---- Material provided

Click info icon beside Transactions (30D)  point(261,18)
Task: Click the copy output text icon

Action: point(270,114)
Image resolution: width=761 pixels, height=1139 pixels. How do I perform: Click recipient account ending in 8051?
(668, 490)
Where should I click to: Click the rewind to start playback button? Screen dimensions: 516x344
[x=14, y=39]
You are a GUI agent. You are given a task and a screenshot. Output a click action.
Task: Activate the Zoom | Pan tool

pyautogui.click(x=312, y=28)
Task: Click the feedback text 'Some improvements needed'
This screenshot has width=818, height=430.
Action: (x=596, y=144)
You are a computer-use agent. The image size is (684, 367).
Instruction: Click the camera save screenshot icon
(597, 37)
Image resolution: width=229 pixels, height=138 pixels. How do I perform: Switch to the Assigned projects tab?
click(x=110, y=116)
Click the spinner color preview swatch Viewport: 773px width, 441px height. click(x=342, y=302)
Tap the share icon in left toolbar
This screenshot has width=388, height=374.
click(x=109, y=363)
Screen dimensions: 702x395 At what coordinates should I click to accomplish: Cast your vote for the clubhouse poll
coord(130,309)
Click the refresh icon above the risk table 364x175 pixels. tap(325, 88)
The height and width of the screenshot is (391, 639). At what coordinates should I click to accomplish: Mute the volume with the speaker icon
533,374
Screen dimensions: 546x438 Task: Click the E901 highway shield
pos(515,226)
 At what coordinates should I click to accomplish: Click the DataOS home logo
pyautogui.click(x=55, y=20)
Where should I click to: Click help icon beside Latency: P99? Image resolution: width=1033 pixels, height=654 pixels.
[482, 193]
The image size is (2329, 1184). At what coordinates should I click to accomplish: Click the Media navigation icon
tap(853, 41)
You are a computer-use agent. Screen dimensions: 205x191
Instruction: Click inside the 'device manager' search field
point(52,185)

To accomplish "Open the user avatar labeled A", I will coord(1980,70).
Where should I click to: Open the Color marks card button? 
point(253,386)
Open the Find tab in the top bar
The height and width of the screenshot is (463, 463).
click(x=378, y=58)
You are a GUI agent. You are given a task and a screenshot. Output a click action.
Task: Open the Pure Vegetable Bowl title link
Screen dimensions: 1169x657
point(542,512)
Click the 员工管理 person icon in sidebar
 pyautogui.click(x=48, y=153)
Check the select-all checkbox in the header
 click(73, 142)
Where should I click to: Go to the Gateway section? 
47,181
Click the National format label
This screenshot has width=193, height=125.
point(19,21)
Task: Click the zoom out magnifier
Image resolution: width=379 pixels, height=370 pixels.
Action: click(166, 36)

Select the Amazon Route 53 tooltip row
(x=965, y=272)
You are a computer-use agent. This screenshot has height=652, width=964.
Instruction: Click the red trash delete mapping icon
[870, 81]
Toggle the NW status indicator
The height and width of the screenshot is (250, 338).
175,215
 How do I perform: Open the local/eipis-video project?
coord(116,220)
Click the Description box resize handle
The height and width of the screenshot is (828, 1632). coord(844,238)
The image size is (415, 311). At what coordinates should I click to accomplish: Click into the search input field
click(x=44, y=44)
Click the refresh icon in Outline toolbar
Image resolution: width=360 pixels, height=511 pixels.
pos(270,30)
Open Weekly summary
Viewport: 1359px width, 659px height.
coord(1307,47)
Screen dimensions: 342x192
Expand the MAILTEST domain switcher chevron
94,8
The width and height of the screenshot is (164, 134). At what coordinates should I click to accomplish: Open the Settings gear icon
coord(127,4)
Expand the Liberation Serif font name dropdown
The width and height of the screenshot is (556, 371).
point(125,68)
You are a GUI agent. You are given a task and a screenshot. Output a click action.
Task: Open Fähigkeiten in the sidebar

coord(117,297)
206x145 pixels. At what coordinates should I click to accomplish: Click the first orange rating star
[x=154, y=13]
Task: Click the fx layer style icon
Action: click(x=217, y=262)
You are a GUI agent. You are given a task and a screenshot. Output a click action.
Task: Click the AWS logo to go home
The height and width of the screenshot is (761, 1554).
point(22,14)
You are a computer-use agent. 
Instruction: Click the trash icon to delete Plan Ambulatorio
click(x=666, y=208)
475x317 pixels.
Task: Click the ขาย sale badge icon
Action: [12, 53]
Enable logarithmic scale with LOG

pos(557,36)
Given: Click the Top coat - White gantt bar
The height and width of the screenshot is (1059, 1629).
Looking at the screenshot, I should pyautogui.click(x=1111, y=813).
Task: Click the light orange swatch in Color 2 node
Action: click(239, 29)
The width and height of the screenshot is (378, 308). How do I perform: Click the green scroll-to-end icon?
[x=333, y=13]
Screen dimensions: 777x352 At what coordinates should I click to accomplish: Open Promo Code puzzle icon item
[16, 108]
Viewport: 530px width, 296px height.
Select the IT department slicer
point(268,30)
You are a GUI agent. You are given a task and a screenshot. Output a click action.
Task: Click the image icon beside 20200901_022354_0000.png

--------

* Required work
Rewrite everything from the line containing "The width and height of the screenshot is (378, 308)." down to the end of the records, keeping the requests as they are. Scale each coordinate in the answers by 0.85 and round it to a whole number, with halves going up.

* Task solution
The width and height of the screenshot is (378, 308). How do I perform: Click the green scroll-to-end icon?
[x=283, y=11]
Screen dimensions: 777x352 At what coordinates should I click to accomplish: Open Promo Code puzzle icon item
[14, 92]
Viewport: 530px width, 296px height.
Select the IT department slicer
point(228,26)
You are a GUI agent. You are given a task and a screenshot. Output a click action.
Task: Click the image icon beside 20200901_022354_0000.png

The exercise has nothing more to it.